SET EXERCISE A:
Please recast the records from the line with "The height and width of the screenshot is (335, 596)." up to and including the line with "This screenshot has height=678, width=588." as a Markdown table with the columns Row and Line, numbering each line in Row and leaving out blank lines.

Monday, 17 March 2014

Follow-up questions - Assignment 2: Mental Map

So another student on the course had some follow-up questions for me based on my Assignment 2 post, here are my answers to the further questions they had.

Another thing that caught my attention about your post was this statement; "I am also interested in artists who lie about their work; so that what is fact and what is fiction is questioned by the viewer, making the artist an untrustworthy authority."
I would like to know more about what you meant with this statement. When you say "untrustworthy authority," do you mean as in the "unreliable narrator" used in fiction? 

Yes, another way I could phrase 'untrustworthy authority' could be 'unreliable narrator'.
I am really interested in the idea of the artist/photographer being the keeper of the archive, particularly the use of found images and where the boundaries of documentary, historical artifact and art merge. 
Also, as found images have historical value, the images have a museum quality to them they automatically have an air of authority, whereas the way an artist uses these images may completely go against the original intent of the image.

DATA PROVIDED:

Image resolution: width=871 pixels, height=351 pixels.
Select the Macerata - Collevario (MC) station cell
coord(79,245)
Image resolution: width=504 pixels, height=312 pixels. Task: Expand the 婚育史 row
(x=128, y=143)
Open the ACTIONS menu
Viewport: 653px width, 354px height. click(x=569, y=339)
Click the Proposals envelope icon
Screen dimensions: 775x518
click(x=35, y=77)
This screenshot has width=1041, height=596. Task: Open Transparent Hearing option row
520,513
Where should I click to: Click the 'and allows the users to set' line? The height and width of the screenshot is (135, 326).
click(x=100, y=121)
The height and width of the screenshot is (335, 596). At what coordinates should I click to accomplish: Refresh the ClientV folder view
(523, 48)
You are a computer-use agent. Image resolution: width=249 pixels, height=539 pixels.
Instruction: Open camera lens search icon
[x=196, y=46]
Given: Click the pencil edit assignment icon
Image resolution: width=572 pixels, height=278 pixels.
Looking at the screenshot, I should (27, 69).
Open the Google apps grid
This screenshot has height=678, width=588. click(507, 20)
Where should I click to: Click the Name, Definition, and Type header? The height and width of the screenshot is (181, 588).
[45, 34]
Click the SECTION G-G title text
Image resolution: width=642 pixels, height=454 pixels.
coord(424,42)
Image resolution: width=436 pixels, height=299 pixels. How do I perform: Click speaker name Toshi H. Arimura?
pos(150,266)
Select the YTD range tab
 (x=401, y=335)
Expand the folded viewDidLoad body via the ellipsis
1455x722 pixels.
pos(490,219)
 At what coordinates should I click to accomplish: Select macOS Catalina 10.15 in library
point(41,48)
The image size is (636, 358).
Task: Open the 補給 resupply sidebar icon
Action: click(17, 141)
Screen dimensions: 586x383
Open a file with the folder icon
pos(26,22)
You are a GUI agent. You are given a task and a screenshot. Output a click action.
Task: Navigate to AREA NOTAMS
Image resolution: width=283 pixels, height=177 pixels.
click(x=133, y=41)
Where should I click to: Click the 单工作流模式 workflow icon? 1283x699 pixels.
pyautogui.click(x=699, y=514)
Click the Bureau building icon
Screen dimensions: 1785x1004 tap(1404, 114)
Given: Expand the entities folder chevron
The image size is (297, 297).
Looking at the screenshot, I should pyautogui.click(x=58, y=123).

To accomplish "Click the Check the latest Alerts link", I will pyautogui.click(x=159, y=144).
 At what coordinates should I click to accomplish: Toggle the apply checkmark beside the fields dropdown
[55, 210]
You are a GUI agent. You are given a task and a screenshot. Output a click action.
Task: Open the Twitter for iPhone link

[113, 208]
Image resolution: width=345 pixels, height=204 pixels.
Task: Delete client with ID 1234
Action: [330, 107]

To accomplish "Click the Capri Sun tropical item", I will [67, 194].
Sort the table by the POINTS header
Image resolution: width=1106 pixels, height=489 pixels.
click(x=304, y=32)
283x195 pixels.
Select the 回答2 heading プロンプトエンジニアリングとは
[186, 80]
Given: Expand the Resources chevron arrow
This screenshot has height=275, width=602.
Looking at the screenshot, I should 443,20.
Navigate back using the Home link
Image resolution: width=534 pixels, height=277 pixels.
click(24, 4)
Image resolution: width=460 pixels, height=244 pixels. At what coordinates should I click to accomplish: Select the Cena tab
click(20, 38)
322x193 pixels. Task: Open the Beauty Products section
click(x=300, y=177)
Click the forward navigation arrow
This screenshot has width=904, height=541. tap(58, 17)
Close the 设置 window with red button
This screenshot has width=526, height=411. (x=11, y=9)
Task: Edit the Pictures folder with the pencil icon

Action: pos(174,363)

SET EXERCISE B:
Copy the Assignment 2 follow-up post above in full, word for word.

PROBLEM SOLUTION A:
| Row | Line |
|---|---|
| 1 | The height and width of the screenshot is (335, 596). At what coordinates should I click to accomplish: Refresh the ClientV folder view |
| 2 | (523, 48) |
| 3 | You are a computer-use agent. Image resolution: width=249 pixels, height=539 pixels. |
| 4 | Instruction: Open camera lens search icon |
| 5 | [x=196, y=46] |
| 6 | Given: Click the pencil edit assignment icon |
| 7 | Image resolution: width=572 pixels, height=278 pixels. |
| 8 | Looking at the screenshot, I should (27, 69). |
| 9 | Open the Google apps grid |
| 10 | This screenshot has height=678, width=588. click(507, 20) |

PROBLEM SOLUTION B:
Monday, 17 March 2014

Follow-up questions - Assignment 2: Mental Map

So another student on the course had some follow-up questions for me based on my Assignment 2 post, here are my answers to the further questions they had.

Another thing that caught my attention about your post was this statement; "I am also interested in artists who lie about their work; so that what is fact and what is fiction is questioned by the viewer, making the artist an untrustworthy authority."
I would like to know more about what you meant with this statement. When you say "untrustworthy authority," do you mean as in the "unreliable narrator" used in fiction? 

Yes, another way I could phrase 'untrustworthy authority' could be 'unreliable narrator'.
I am really interested in the idea of the artist/photographer being the keeper of the archive, particularly the use of found images and where the boundaries of documentary, historical artifact and art merge. 
Also, as found images have historical value, the images have a museum quality to them they automatically have an air of authority, whereas the way an artist uses these images may completely go against the original intent of the image.